You may ask, how is this discussion going to get from Cheetos to the Antropocene? The connection is what goes into defining “the good life.” We can mean “good” in a material way—as in living large, having fun, nice cars, feeling good—or in an ethical way—as in being and doing good. Having established that Cheetos are a bullseye on feeling good, let’s think about the ethics of Cheetos. The next time you try a Puff or Flamin’ Hot, take a good hard look at it before you pop it into your mouth. Where did that tasty morsel come from? How did it make its way to you? In short, what is the supply chain of a Cheeto? What is its impact on the world?
In the case of Cheetos, this question came up in a big way in 2014 when environmental and social justice organizations challenged PepsiCo’s use of palm oil from unsustainable sources and called for consumer bans, leading Cheetos to commit to sourcing palm oil from managed plantations.

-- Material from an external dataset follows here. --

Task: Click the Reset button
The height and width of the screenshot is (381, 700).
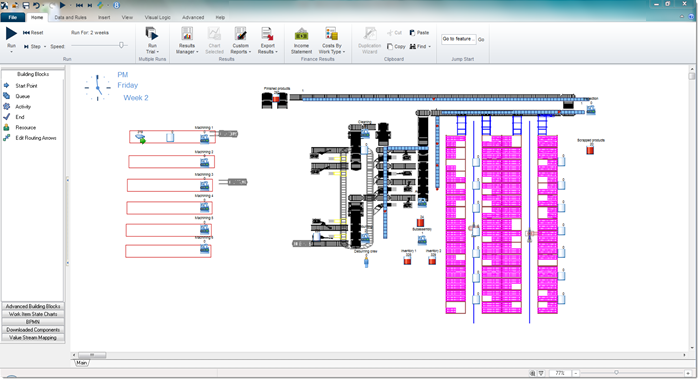Action: point(33,33)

Of course, there’s nothing new in suggesting that we should interrogate product supply chains for their environmental and social impacts. Cheetos are not alone in that respect.

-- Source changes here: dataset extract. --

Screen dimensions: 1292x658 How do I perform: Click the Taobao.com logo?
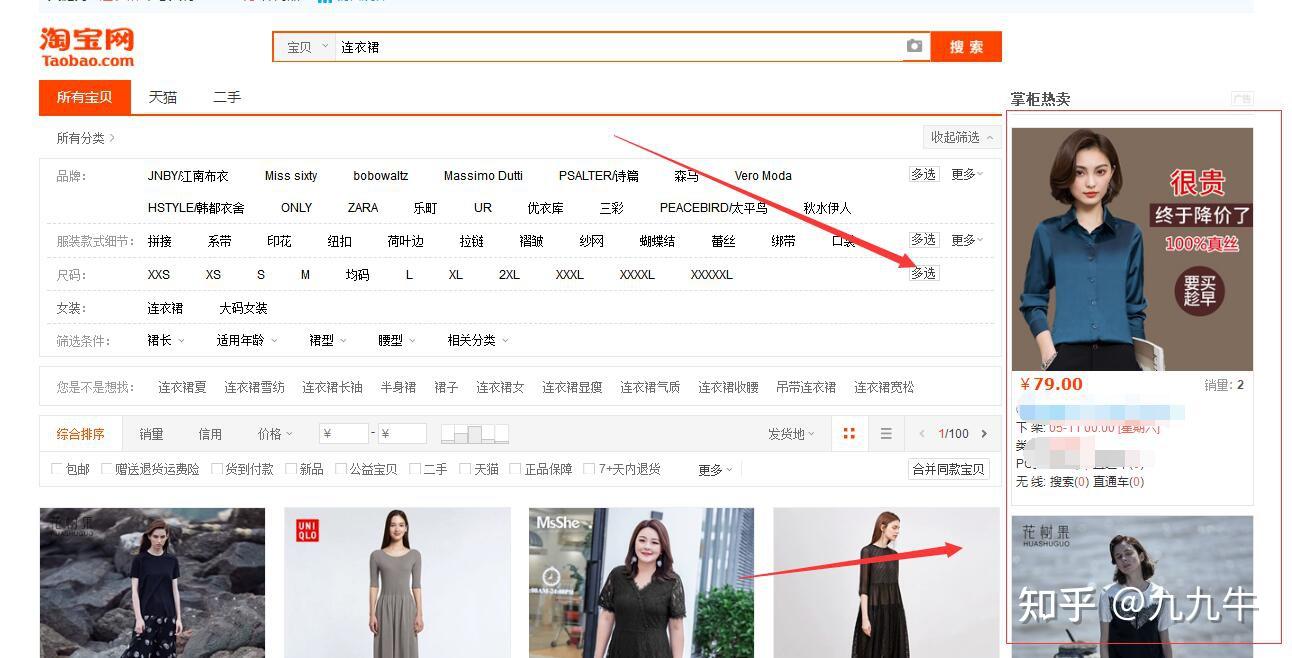coord(87,46)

As consumers, though, we are at the end of hundreds if not thousands of supply chains daily. My grocery cart may not have bags of Cheetos in it, but every other item in the cart also has a supply chain about which I know very little. It’s easy as a consumer to think of your personal supply chain as starting at the grocery store (or, increasingly, Amazon), then you walk the cart to your vehicle, then you drive home, then you unpack the bags. But isn’t our true supply chain the supply chains of all the items in the cart? Your Cheetos supply chain begins with palm oil trees, not the grocery store.
Cheetos and palm oil are not the only instance of people discovering a bad link in a supply chain and going after it. We can blame corporate supply chains for bad practices, and we can shame consumers for choosing products from those supply chains. But the concept of the Anthropocene—a new geologic period defined by the aggregate of human impact on the planet—brings into focus that consumption is the root of the problem. Consumption is why supply chains exist.

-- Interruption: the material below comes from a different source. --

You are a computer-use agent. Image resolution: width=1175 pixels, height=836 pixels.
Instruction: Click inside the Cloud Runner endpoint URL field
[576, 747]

Thinking this way can be overwhelming. What am I supposed to do? How much and what should I consume? Questions like these bring us back to the good life. If all consumption leads to the Anthropocene, how does one live a good material life that is a good ethical life? Less impact is better, but zero impact isn’t possible. We’re stretching the planetary boundaries and the planet doesn’t distinguish between good Cheetos and bad Cheetos. I’ll leave the ethical dimensions of that hard question to ethicists. My more practical interest is in putting consumers and consumption into the center of the conversation about the law and policy of the Anthropocene.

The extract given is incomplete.